Living in a small town I was not overly aware of people who are currently experiencing homelessness. In Lafayette we had a couple shelters and a transitional housing place that I was aware of, but never saw people on the street. So I knew it in the abstract.
When visiting Chicago I did the tunnel vision walk and ignored the people who needed money. When in New York I was with a friend who kept a pocket full of quarters whenever she went to the city to give one to each who asked. The comparison created internal dissonance. My attitude came from two things: an early experience and a stereotype. The stereotype first. People won’t use money for food, but for cigarettes, drink, or drugs. The experience. I once knew some high school rich kids who dressed down and went downtown and panhandled and came home to gloat over their profits. They had no real need. My NY friend answered that by saying it was not her conscience, but theirs.
Now that I live in a Portland I do see a few real live people who are experiencing homeless, and some ask me for money. I started out with the tunnel vision approach, but didn’t like myself that way. The old high school kid prank held me back though. In a conversation I learned two things. Look at their shoes. And there is a place called Sisters of the Road Cafe that serves meals, and one can buy coupons and hand them out instead of cash. Seemed a good move to resolve my dilemma.
So I got some and they came with instructions.
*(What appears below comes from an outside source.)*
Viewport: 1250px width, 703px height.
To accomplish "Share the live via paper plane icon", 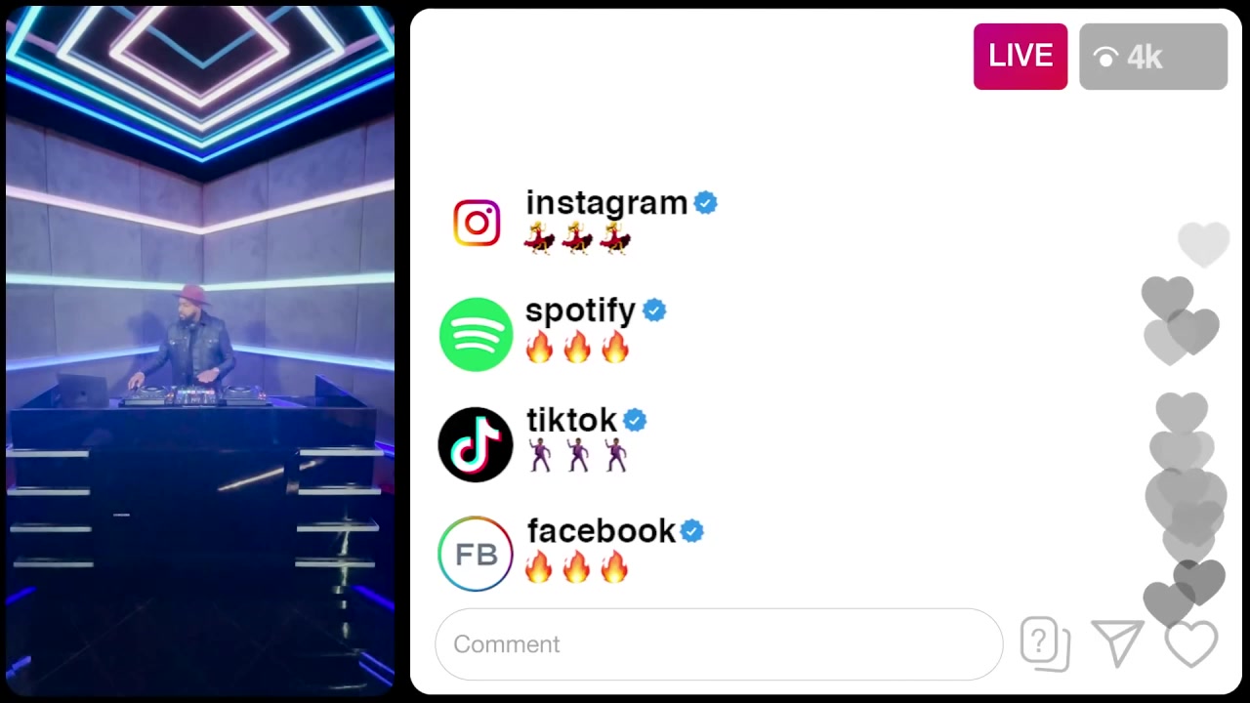I will tap(1117, 643).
The most relevant direction was “Make eye contact.” Quite a contrast to my tunnel vision approach.) The rest was to be sure they could get to the cafe and would use the coupon. Having something to offer helped me get out of tunnel vision.
Browsing the website led me to a book, Voices from the Streets, that resulted from a study, interviews with people experiencing homelessness. And the most relevant chapter so far is the one on feeling invisible and how that lowers self image. Adding that to the eye-contact principle has at least gotten me out of tunnel vision.
Time will tell how involved I actually get.